さらに言えばなんですが、我々医療従事者には守秘義務があるので「この前こんな患者さんが居たんですよ~」ってなかなか言えないのですが、美容師さんだと「この前他のお客さんが言ってたんですけど~」って結構言いますよね。余談。
94日目
「お仕事とか何されてるんですかー?」って聞いてみましょうか。無理ですね。
吸着マンガなので入れ墨(タトゥー)についても触れておかなければなりませんね。
「タトゥーを入れている人はMRI検査は受けられないの?」という問題についてはここではシロともクロとも明言はできませんが、FDA(米国食品医薬品局)は下記のように述べています。
上記文言を解釈すると、少なくとも医学上MRIが必要な検査であると医師が判断した場合に、タトゥーを理由にMRIを避けることは不適であると考えられます。一方「検診や人間ドック」あるいは「患者の強い希望」などの場合では、敢えてMRI検査を選ばずに他の検査で代替できないか考慮、あるいは熱傷等のリスクを説明し同意を書面で残す、といった対応が取られると思います。実際に私が見聞きした中でも、必要な検査であればタトゥーを理由にMRIを中止した話は聞いたことはありません(リスク説明と同意の念押しは結構する)。またSAR(比吸収率)という値が高くならないように放射線技師が適切にパラメータを調整し、極力安全に検査を行なえるよう努力されています。
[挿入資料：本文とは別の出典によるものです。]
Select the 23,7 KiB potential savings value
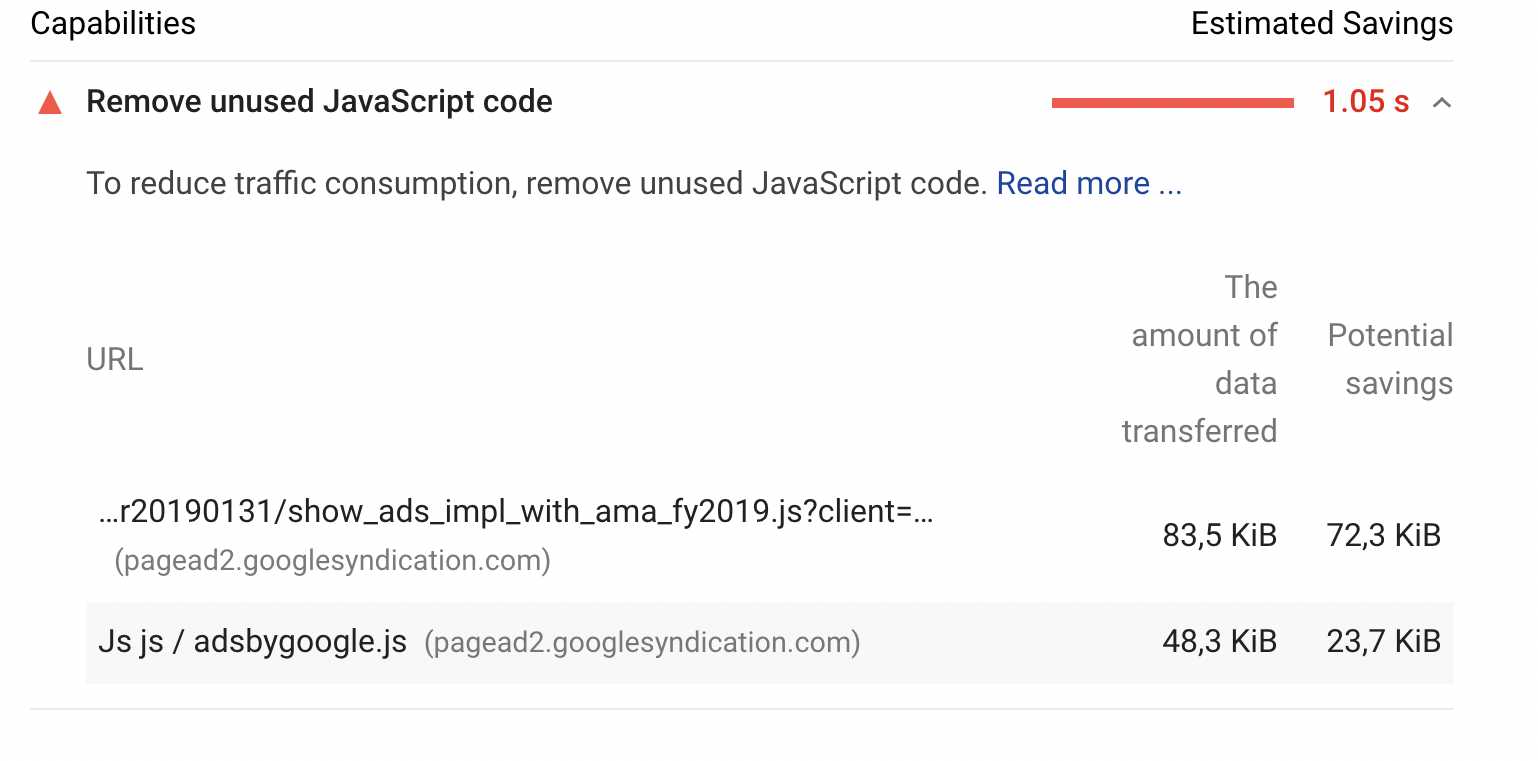1538x761 pixels. point(1383,642)
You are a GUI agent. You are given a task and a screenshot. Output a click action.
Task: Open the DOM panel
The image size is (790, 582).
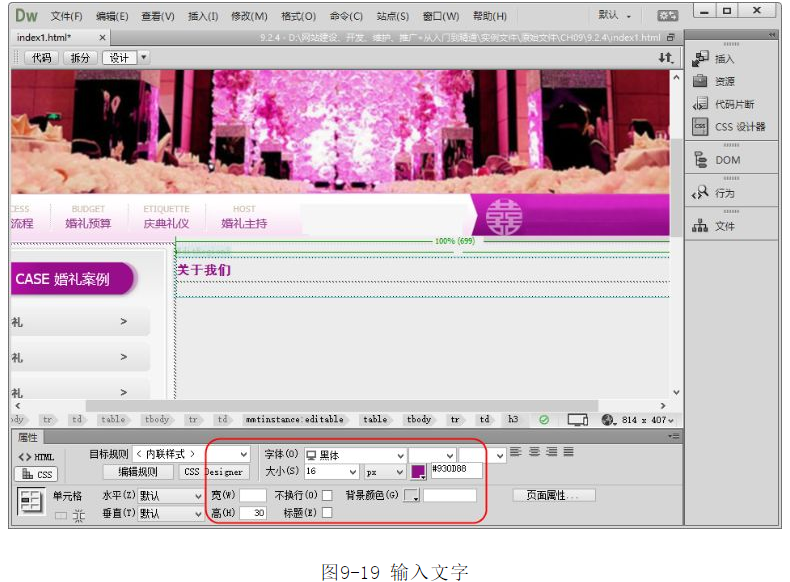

彫り文化関しては私自身明るいわけではありませんが、現在日本国内で多く使用されている入墨顔料には金属成分がほぼ含まれることが無いそうです。しかし、万が一彫り師が海外から質の悪い顔料を安価に輸入で仕入れていた場合はどうか、という可能性のみは考慮した方が良いのかもしれません。病院で使用される薬剤などは基本的に全てロット番号管理されており、トレーサビリティ(どの患者にどんな薬剤を使用したかを後から追跡できるようになっている)が担保されていますが、入れ墨顔料についても、せめて施術を受ける被検者自身があとから自分が使用した顔料について調べられるような状態であればよいかなぁ、と個人的には思います。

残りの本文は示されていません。